Indianapolis officials face lawsuit over civil forfeiture

INDIANAPOLIS (AP) — Indianapolis city officials and law enforcement officers face a lawsuit over alleged misuse of money and property seized during legal proceedings.

The lawsuit was filed in Marion County court by the national nonprofit Institute for Justice on behalf of six parties. The lawsuit challenges a state statute that allows police and prosecutors to deduct law enforcement costs from forfeited funds as a type of reimbursement, with any remainder going to the Common School Fund, which is used to build schools, The Indianapolis Star reported.

Sam Gedge, an attorney the Institute for Justice, argues that the statute violates the Indiana Constitution, which says that all, not some, forfeited funds must be deposited into the school fund.

The law in question is interpreted differently by each county, with some of them meticulously accounting for the investigative costs and sending the remaining dollars to the school fund, and many others not putting any money into the school fund.

In Marion County, the prosecutor’s office gets 30 percent of forfeited funds and the remaining 70 percent goes to the Indianapolis Metropolitan Police Department or to the Metro Drug Task Force, according to memorandums of agreement between the agencies.
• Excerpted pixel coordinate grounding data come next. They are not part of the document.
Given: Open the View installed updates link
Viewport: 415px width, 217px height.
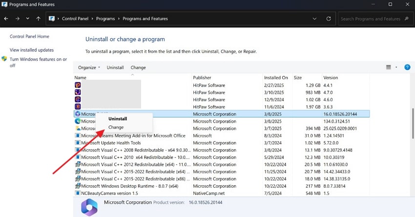Looking at the screenshot, I should 32,50.
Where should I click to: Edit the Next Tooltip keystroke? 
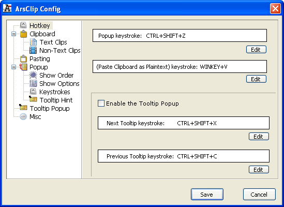point(259,137)
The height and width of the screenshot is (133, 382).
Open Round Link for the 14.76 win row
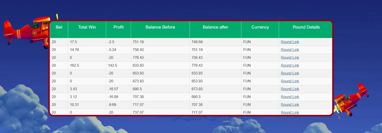[x=290, y=50]
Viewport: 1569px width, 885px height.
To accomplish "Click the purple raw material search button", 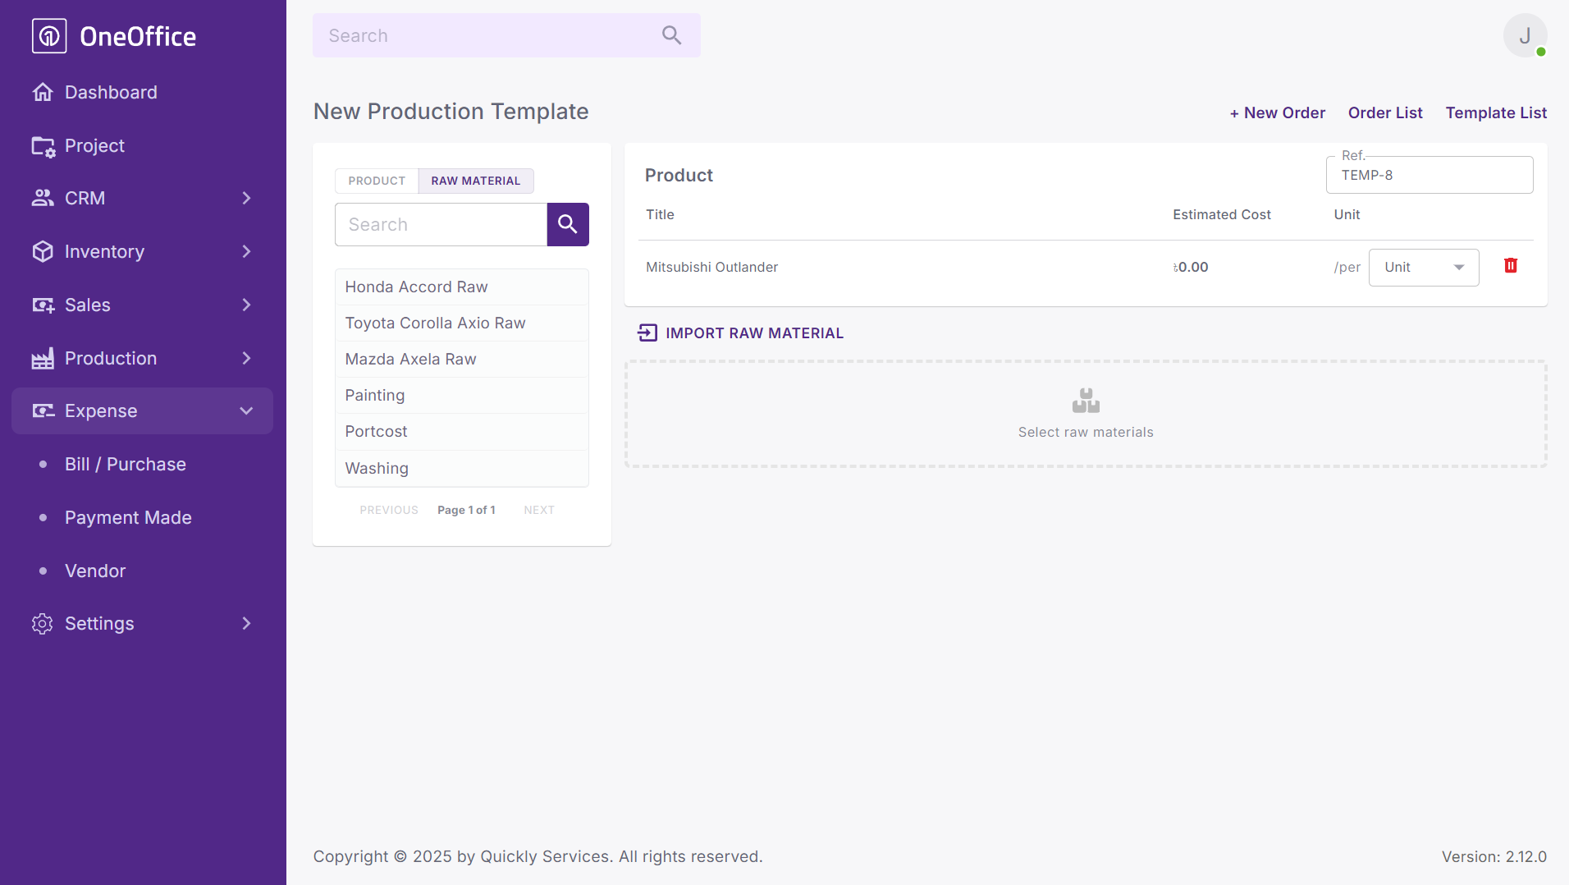I will [568, 224].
Law enforcement agencies in Marion County received an average of $888,112 in forfeited funds annually from 2003 to 2010, according to the complaint. That number reached about $1.5 million in 2011, the complaint states.

The people who are challenging the practice include a Greenfield couple whose two vehicles were seized in August 2013 because law enforcement officials believed they were being used by the couple’s son to transport marijuana.

Although the couple didn’t know about the drugs and didn’t face any criminal charges, they spent more than nine months trying to get their vehicles back, and they didn’t know why their vehicles had been taken until after a civil forfeiture lawsuit was filed against them.

Those named in the lawsuit include the Marion County prosecutor’s office and the city of Indianapolis.

A spokeswoman for the prosecutor’s office declined to comment on the lawsuit, while messages seeking comment from the other defendants weren’t immediately returned.